BEGIN SUPPLIED INFORMATION
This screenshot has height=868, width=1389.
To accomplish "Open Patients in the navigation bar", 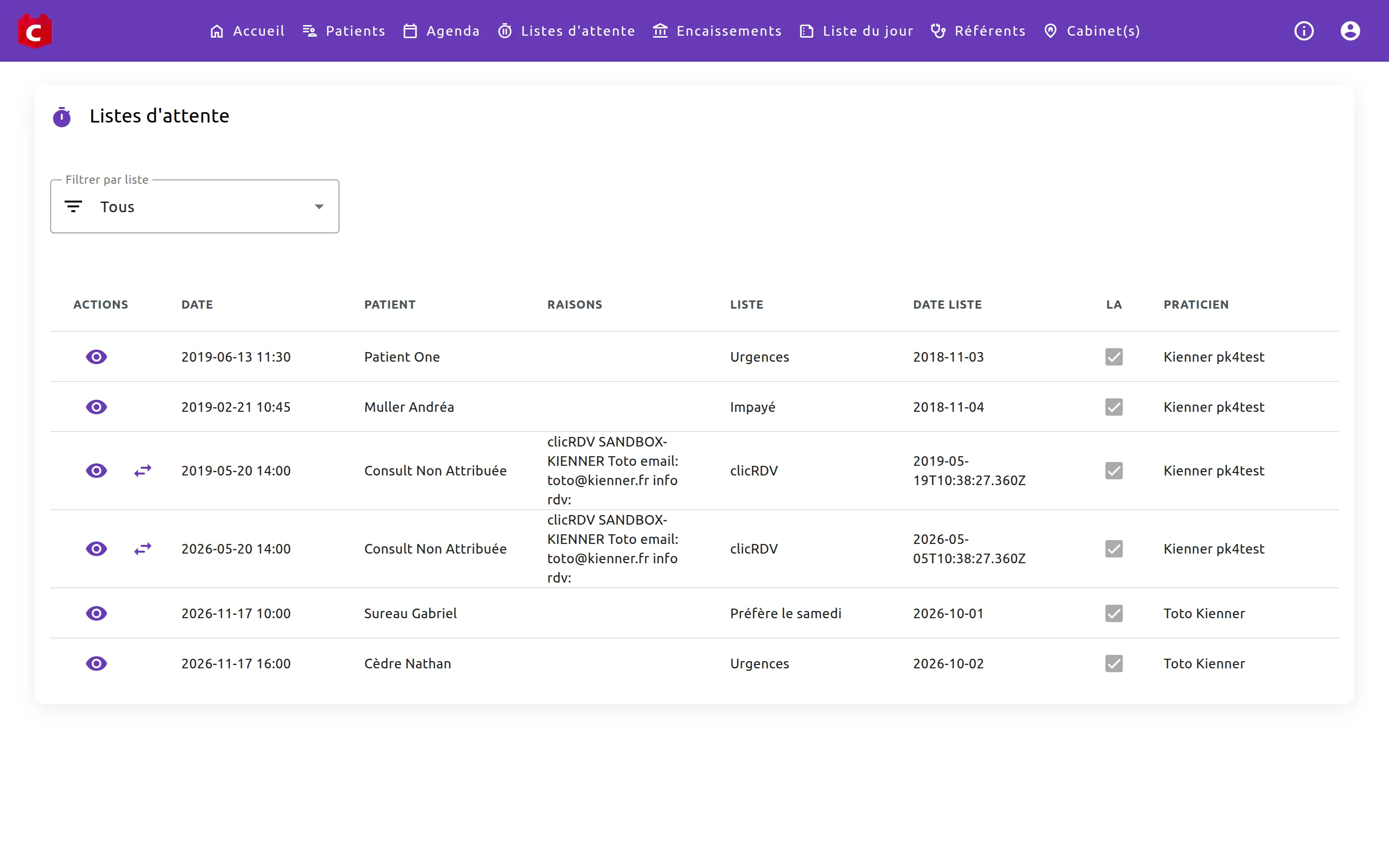I will point(344,31).
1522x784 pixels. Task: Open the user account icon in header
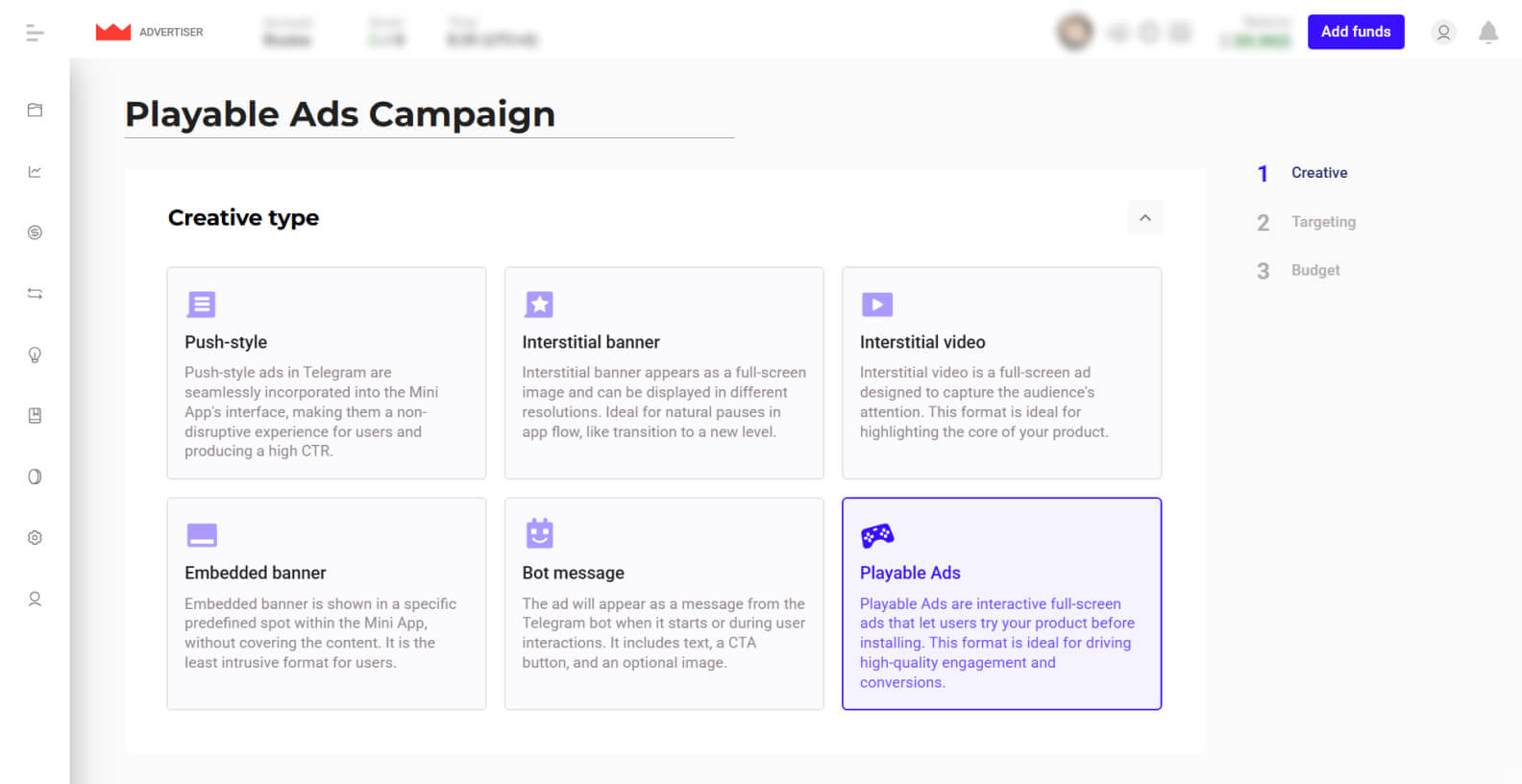coord(1442,33)
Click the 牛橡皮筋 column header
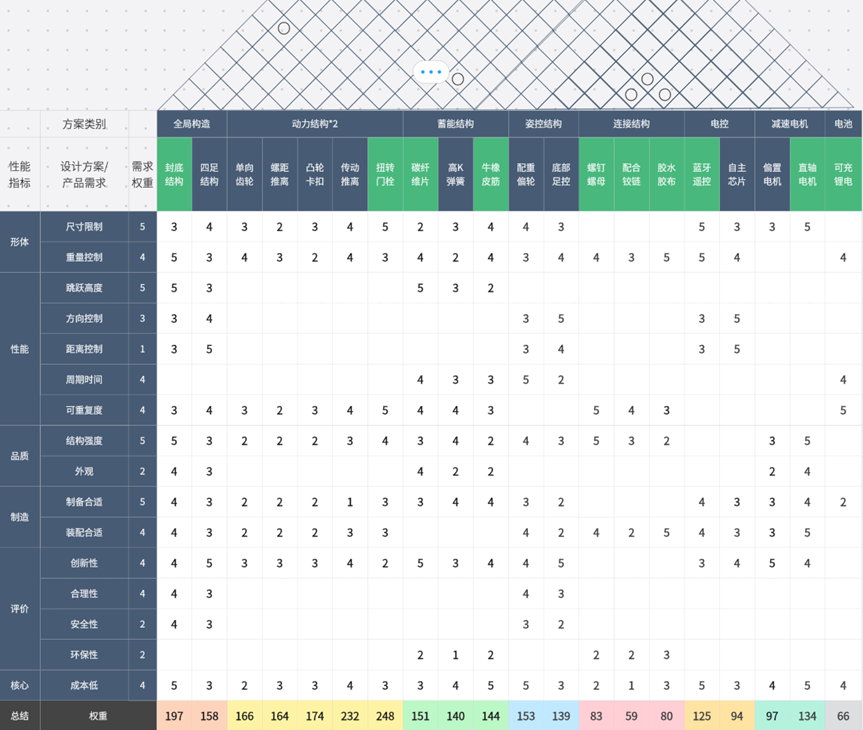Viewport: 863px width, 730px height. coord(490,175)
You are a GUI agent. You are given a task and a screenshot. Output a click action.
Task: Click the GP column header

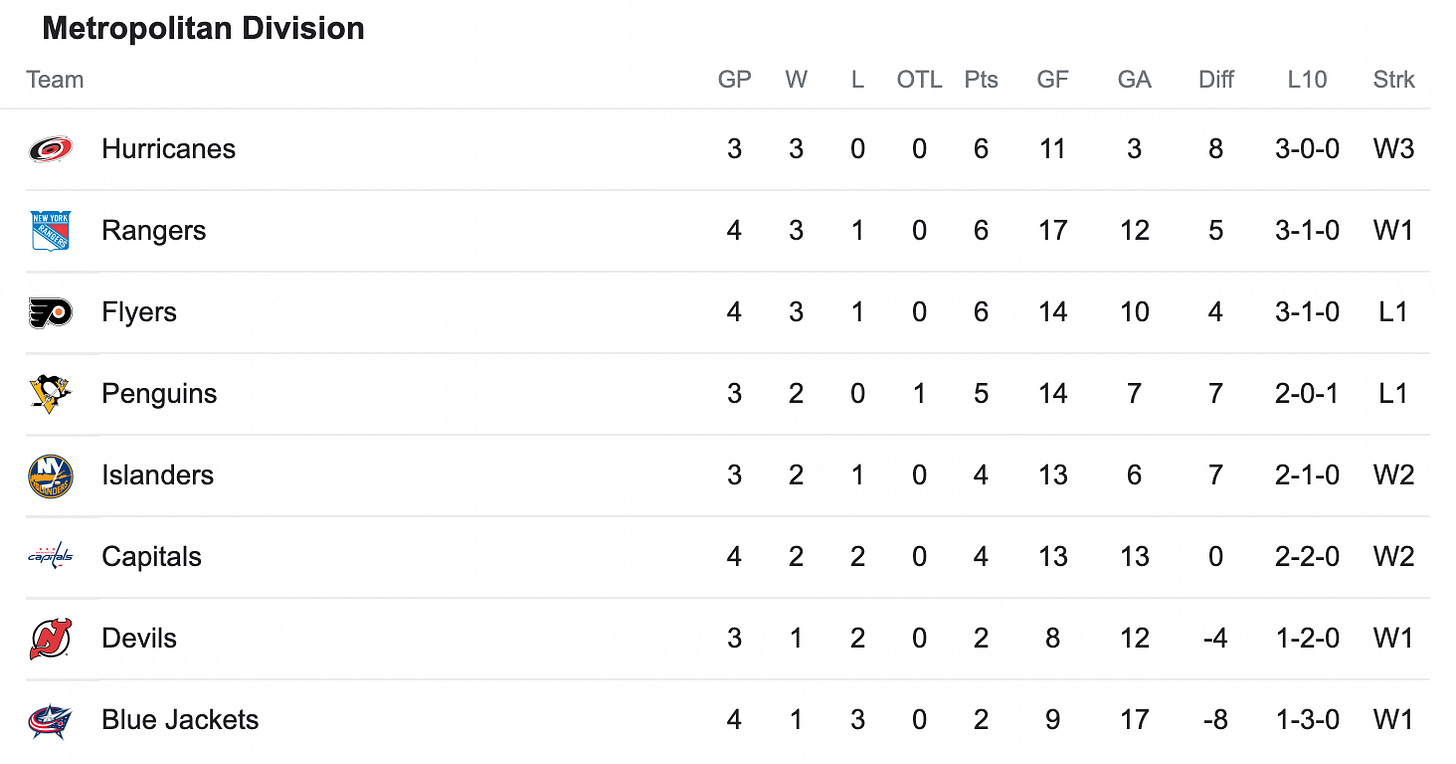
END SUPPLIED INFORMATION
### WHAT THE TASK REQUIRES
Where a line of the records has the string "screenshot", copy that line.

### ANSWER SECTION
This screenshot has height=868, width=1389.
You are a GUI agent. You are given a task and a screenshot. Output a click action.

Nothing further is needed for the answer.